Managing time and e-mail
Wherever CEOs are around the world, they like to go to bed with fewer than 10 e-mails in their in-box. Sometimes there are attachments that require a little bit more effort, and so they don’t want to be flippant, either. But for ones that are F.Y.I., they just delete them. They try never to read an e-mail twice and delete it after reading it. One of the common philosophies is to respond as soon as they can, and if it’s important enough and they have deleted it, they say it’ll come back. They have another philosophy, which is, unless they are the sole person on the “to” line, they don’t feel the need to respond. Deleting emails males them feel they have dealt with it.

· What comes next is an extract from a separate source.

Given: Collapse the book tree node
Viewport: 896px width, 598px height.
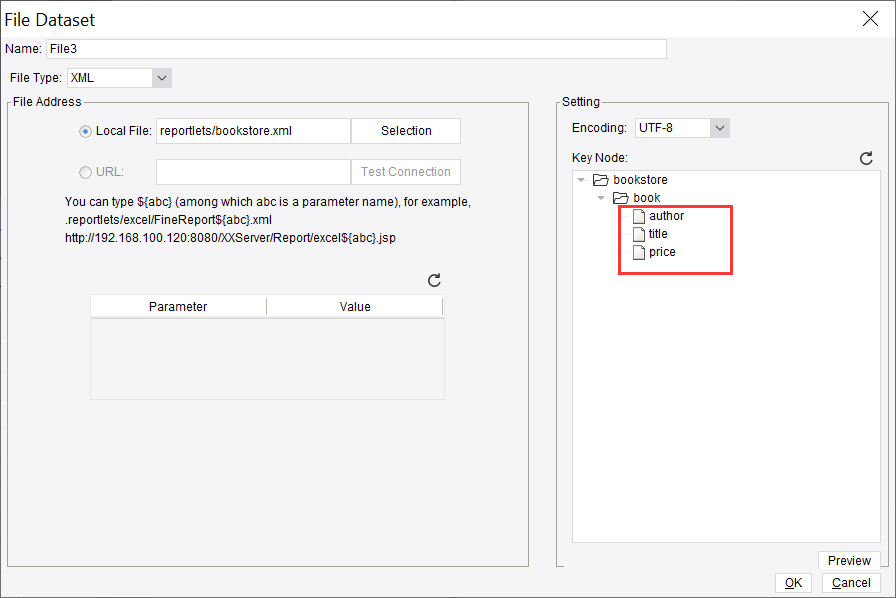Looking at the screenshot, I should (600, 197).
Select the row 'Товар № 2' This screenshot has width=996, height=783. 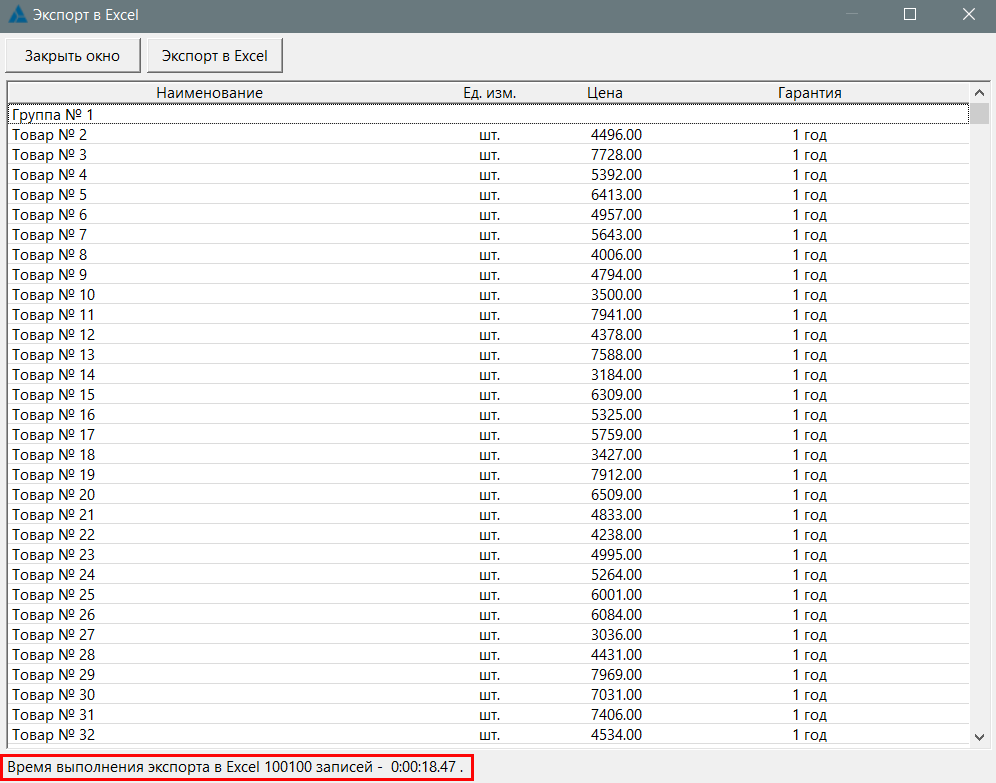[x=50, y=135]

What business schools should teach more of
CEOs say business schools need to focus more on a cross-functional curriculum to help aspiring managers think about things not from the perspective of finance or marketing, or accounting, but cross-functionally. The second thing they say is leadership and really talking about how companies equip people to think and learn and adapt. They say it’s more reflective of how successful somebody is going to be, as opposed to a mastery of a specific piece of work in one of those functional disciplines. They believe that sharing experiences and enabling people to reflect on what’s important to them and how they would react is certainly a way for individuals to be able to think about what’s important to them and how they hone their leadership style.
Insights into how others manage and lead
People are asked by CEOs to tell them the hardest issue that they have faced and how they worked around it, and how they think about it. They say that in dealing with adversity and challenges, CEOs learn a lot more about how individuals react. CEOs also tend to learn from friends who run public companies. They tend to ask them about the tough times that they have faced and what they have done. CEOs say people can learn a lot from what others have gone through. They also realize that they are not alone when they experience some of those challenges themselves.
Dealing with failure
CEOs say there is no such thing as failure. CEOs are always learning. They gain experience. They look back at aspects of their careers where somebody might look at it and say, that a start-up wasn’t successful. But the CEO may say, they have learned how to build a team, how to raise money, how to sell a vision, how to create a product.” It was a great steppingstone for them.